--- START ---

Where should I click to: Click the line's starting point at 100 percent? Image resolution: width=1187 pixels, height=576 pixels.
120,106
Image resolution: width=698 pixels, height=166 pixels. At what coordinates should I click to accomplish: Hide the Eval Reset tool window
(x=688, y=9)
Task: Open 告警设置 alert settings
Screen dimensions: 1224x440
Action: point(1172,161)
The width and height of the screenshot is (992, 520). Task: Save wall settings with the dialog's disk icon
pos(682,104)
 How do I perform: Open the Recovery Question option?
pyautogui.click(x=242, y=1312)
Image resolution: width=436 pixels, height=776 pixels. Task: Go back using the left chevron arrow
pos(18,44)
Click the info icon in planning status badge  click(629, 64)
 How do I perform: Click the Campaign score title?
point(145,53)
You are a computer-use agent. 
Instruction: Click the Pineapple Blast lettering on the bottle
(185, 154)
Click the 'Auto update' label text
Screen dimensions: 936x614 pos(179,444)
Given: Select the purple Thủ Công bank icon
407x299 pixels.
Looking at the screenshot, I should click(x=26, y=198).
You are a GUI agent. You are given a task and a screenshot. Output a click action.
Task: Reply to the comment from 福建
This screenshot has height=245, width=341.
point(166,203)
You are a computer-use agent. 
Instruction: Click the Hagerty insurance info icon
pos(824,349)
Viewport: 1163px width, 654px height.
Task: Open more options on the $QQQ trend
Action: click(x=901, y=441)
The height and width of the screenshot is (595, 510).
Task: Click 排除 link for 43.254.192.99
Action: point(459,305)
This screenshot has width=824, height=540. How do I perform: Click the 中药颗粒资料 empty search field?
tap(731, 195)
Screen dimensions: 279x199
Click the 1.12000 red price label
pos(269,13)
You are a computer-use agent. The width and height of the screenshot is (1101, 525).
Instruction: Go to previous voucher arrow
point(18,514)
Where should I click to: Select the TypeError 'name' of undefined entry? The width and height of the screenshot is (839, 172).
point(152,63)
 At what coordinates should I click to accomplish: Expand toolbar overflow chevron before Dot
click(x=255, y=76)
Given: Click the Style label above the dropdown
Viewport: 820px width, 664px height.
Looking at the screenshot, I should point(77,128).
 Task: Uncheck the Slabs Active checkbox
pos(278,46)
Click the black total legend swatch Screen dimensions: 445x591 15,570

--- END ---

# PROBLEM
If a line in the listing holds the word "agent", copy it out.

# SOLUTION TO THIS EXERCISE
You are a computer-use agent. 
You are a GUI agent. You are given a task and a screenshot. Output a click action.
You are a computer-use agent. 
You are a computer-use agent. The width and height of the screenshot is (1101, 525).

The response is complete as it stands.